STATED GOAL
Reproduce every line of the material below without changing anything.

RECORDED INFORMATION
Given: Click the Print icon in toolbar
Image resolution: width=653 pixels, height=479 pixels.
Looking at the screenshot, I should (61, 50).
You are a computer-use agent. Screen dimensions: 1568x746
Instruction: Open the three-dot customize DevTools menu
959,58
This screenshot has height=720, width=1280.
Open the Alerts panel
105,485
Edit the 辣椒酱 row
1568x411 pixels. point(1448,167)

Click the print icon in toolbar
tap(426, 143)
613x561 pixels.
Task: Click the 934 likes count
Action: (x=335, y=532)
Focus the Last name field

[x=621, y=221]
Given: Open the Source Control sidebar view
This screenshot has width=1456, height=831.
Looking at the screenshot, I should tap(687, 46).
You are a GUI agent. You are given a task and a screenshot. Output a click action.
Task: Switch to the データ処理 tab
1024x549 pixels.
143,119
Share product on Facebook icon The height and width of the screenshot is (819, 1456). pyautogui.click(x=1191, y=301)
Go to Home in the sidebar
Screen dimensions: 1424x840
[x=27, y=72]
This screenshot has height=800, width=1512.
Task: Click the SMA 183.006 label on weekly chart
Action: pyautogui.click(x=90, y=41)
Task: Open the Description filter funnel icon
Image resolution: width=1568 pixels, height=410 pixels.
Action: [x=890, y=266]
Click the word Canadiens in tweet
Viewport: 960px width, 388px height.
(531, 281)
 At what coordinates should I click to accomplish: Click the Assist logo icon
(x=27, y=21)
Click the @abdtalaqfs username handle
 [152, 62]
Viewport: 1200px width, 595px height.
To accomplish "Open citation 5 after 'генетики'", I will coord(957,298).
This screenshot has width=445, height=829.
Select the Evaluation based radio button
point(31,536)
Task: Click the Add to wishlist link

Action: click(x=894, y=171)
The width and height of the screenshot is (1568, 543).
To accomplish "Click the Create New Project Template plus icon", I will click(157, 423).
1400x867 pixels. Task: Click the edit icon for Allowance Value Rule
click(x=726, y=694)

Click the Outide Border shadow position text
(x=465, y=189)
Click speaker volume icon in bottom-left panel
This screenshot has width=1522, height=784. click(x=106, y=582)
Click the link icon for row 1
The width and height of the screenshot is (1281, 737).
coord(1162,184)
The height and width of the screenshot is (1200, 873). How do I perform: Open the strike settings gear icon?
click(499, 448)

WRITTEN REPLY
Given: Click the Print icon in toolbar
Image resolution: width=653 pixels, height=479 pixels.
Looking at the screenshot, I should (61, 50).
You are a computer-use agent. Screen dimensions: 1568x746
Instruction: Open the three-dot customize DevTools menu
959,58
This screenshot has height=720, width=1280.
Open the Alerts panel
105,485
Edit the 辣椒酱 row
1568x411 pixels. point(1448,167)

Click the print icon in toolbar
tap(426, 143)
613x561 pixels.
Task: Click the 934 likes count
Action: (x=335, y=532)
Focus the Last name field

[x=621, y=221]
Given: Open the Source Control sidebar view
This screenshot has width=1456, height=831.
Looking at the screenshot, I should tap(687, 46).
You are a GUI agent. You are given a task and a screenshot. Output a click action.
Task: Switch to the データ処理 tab
1024x549 pixels.
143,119
Share product on Facebook icon The height and width of the screenshot is (819, 1456). pyautogui.click(x=1191, y=301)
Go to Home in the sidebar
Screen dimensions: 1424x840
[x=27, y=72]
This screenshot has height=800, width=1512.
Task: Click the SMA 183.006 label on weekly chart
Action: pyautogui.click(x=90, y=41)
Task: Open the Description filter funnel icon
Image resolution: width=1568 pixels, height=410 pixels.
Action: [x=890, y=266]
Click the word Canadiens in tweet
Viewport: 960px width, 388px height.
(531, 281)
 At what coordinates should I click to accomplish: Click the Assist logo icon
(x=27, y=21)
Click the @abdtalaqfs username handle
 [152, 62]
Viewport: 1200px width, 595px height.
To accomplish "Open citation 5 after 'генетики'", I will coord(957,298).
This screenshot has width=445, height=829.
Select the Evaluation based radio button
point(31,536)
Task: Click the Add to wishlist link

Action: click(x=894, y=171)
The width and height of the screenshot is (1568, 543).
To accomplish "Click the Create New Project Template plus icon", I will click(157, 423).
1400x867 pixels. Task: Click the edit icon for Allowance Value Rule
click(x=726, y=694)

Click the Outide Border shadow position text
(x=465, y=189)
Click speaker volume icon in bottom-left panel
This screenshot has width=1522, height=784. click(x=106, y=582)
Click the link icon for row 1
The width and height of the screenshot is (1281, 737).
coord(1162,184)
The height and width of the screenshot is (1200, 873). How do I perform: Open the strike settings gear icon?
click(499, 448)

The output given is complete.